Sync, Async, and Batch API Flow
About This MicroSim
Three sequence diagrams showing the full request lifecycle for synchronous, asynchronous, and batch LLM API modes. Each one annotates latency expectation and cost multiplier so a learner can match a workload to the right mode at a glance. The right-hand panel updates with practical "when to use / avoid" guidance as you switch modes.
How to Use
- Read the sync diagram first. Note the blocking pattern: client waits for vendor.
- Switch to async. Notice the client thread is freed and a webhook (or poll) provides the completion signal.
- Switch to batch. Notice the JSONL upload/download and the 0.5× cost annotation.
- For each of the practice scenarios below, decide which mode to recommend, then confirm against the right-panel guidance.
Bloom Level
Evaluate (L5) — recommend the appropriate API mode (synchronous, asynchronous, or batch) for a given workload based on latency requirements and cost targets.
Iframe Embed Code
1 | |
Lesson Plan
Audience
Engineers choosing the right LLM API mode for a new workload.
Duration
10–15 minutes inside Chapter 3.
Prerequisites
Chapter 3 sections on Batch API, Asynchronous API, and the batch discount.
Activities
- Walk all three diagrams (5 min). Note the latency and cost annotation for each.
- Match scenarios to modes (5 min). Use the table below.
- Discuss the gray-zone case (5 min). A 30-second-per-request workload is on the boundary between sync (where users wait too long) and async (where the engineering complexity may not be worth it).

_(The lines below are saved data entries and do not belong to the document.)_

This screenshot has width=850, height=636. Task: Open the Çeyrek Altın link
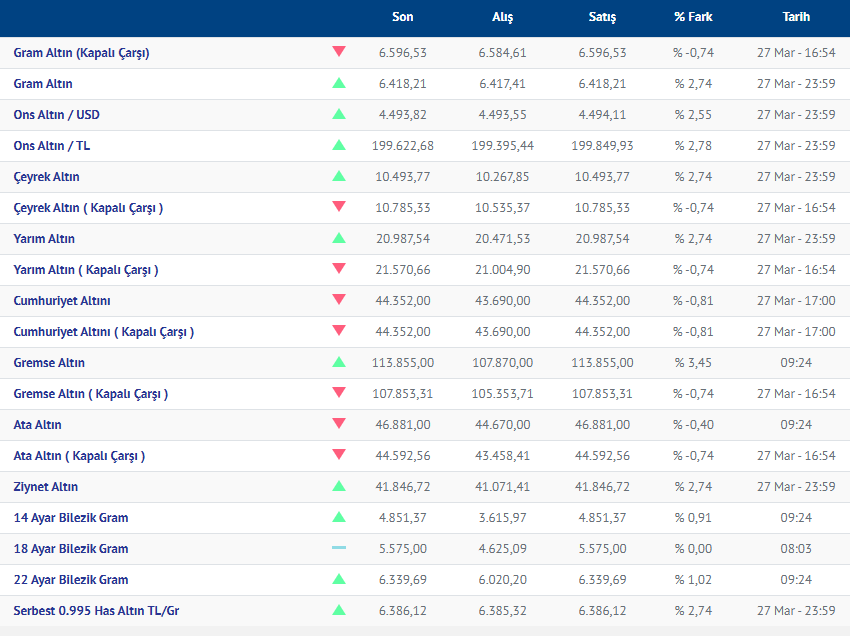tap(46, 177)
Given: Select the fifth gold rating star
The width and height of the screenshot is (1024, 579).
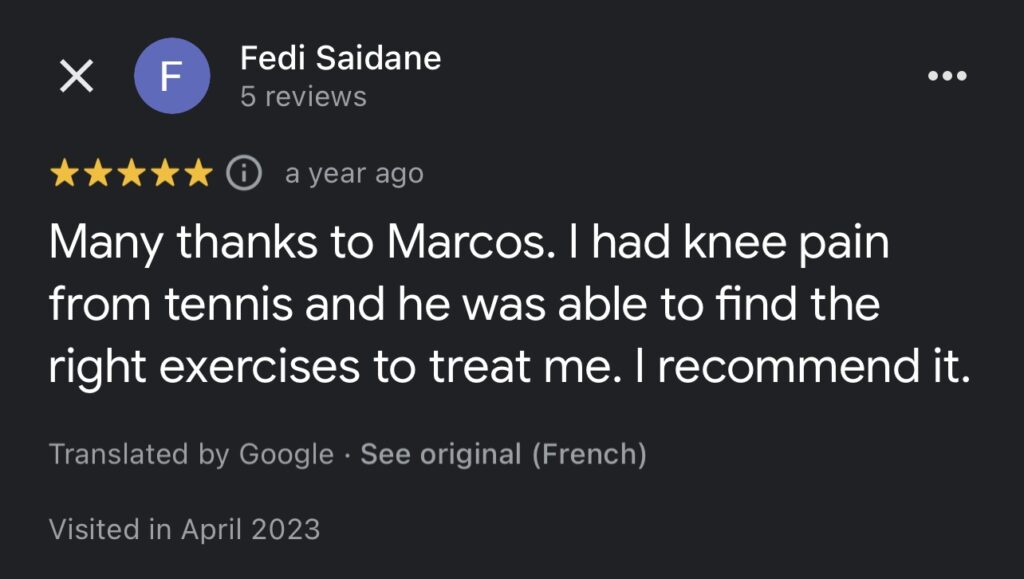Looking at the screenshot, I should pos(199,174).
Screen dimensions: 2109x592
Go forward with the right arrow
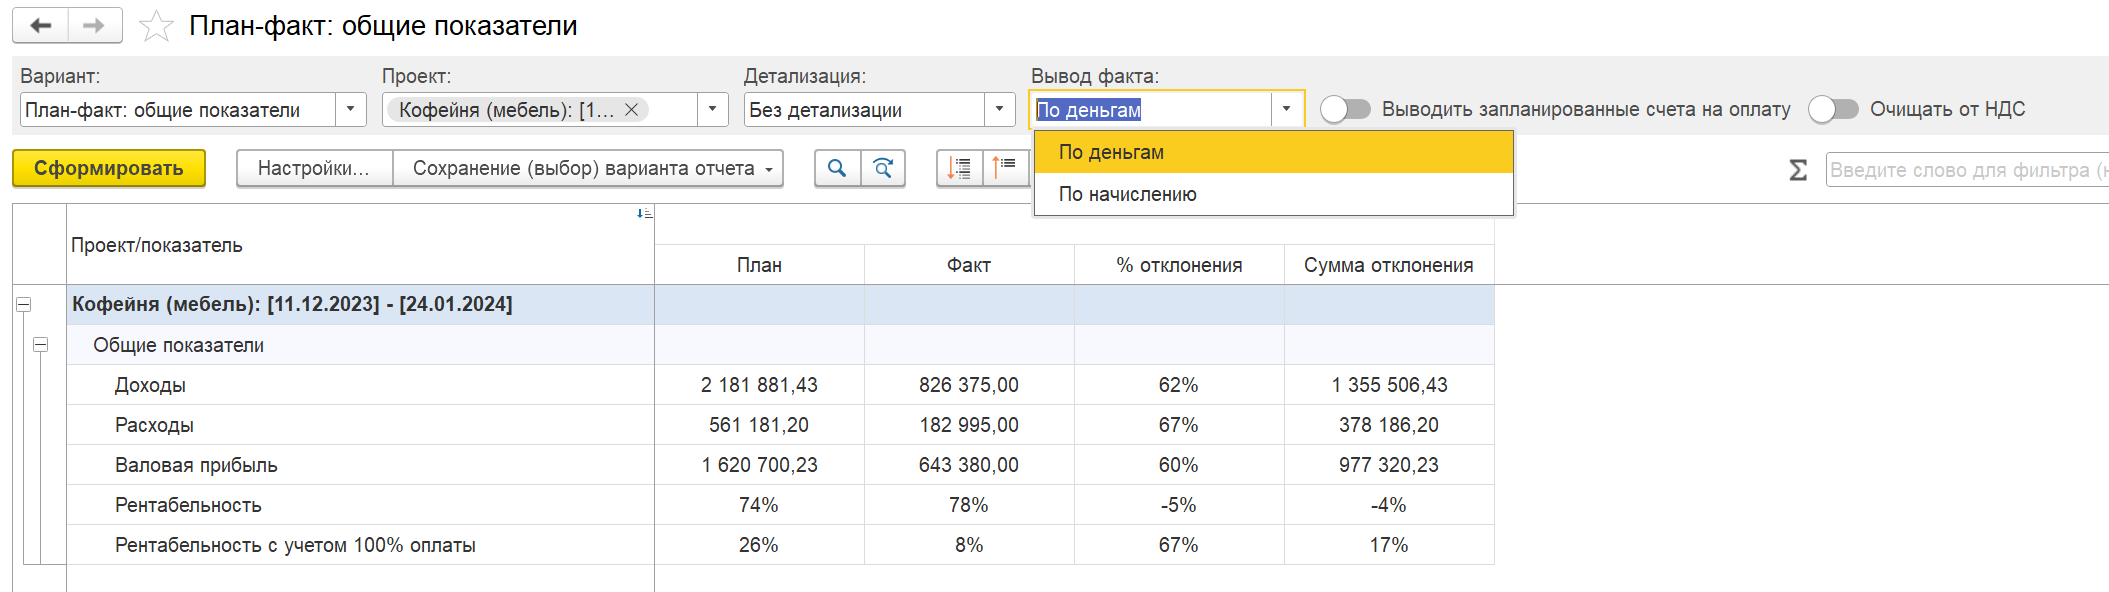[x=95, y=26]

What guides the decision?
Practice Scenarios
| # | Workload | Recommended mode | Why |
|---|---|---|---|
| 1 | IDE inline code completion | sync | latency-critical |
| 2 | Nightly classification of 10K support tickets | batch | cost-critical, no user waiting |
| 3 | Long document summary triggered from a button click | async | takes 30-60s, user can be notified |
| 4 | Real-time chat | sync | user waiting |
| 5 | Embedding 5M docs for a new RAG corpus | batch | cost-critical, hours-tolerant |
Assessment
Learner has met the objective when they can recommend the right mode for a novel workload and explain the latency/cost trade.
References
- Anthropic Documentation — Message Batches and Streaming responses.
- OpenAI Documentation — Batch API guide.
- Google AI Studio Documentation — Batch mode.
Senior Instructional Designer Quality Review
Reviewer perspective: 15+ years designing engineering and data-science curricula for adult professional learners.
Overall verdict
Approve as-is for Chapter 3. Score: 86/100 (B+). Three side-by-side sequence diagrams is the right primitive for this comparison: it shows that the lifecycle differs across modes, not just the price.
What works
- Bloom alignment is correct. L5 "recommend" requires the learner to weigh inputs against criteria. The right-panel guidance enumerates exactly those criteria.
- Sequence-diagram representation. Showing the client/vendor interaction makes it visceral that async frees the client thread; sync blocks it.
- Cost annotation is per-mode, not buried. The 1.0× / 1.0× / 0.5× ratio is the single most important comparison.
Gaps
- Streaming is not represented. Many "sync" workloads use streaming responses, which is a hybrid pattern. A 4th tab would round out the picture. Score impact: −3.
- No latency distribution. Single-number latency annotation hides the variance — async is "seconds to minutes" but the variance matters operationally. Score impact: −2.
- No engineering-cost annotation. Async + webhook adds real engineering complexity (retry, signature verification). Calling that out alongside the cost discount would teach the full trade. Score impact: −2.
Accessibility
Color-blind safe; the panel guidance is plain text. Mermaid sequence diagrams render cleanly at the iframe size.
Cognitive load
3 diagrams with a single mode selector. Low cognitive load; appropriate for a comparison primitive.
Recommendation
Approve. Open follow-up for streaming representation (gap 1).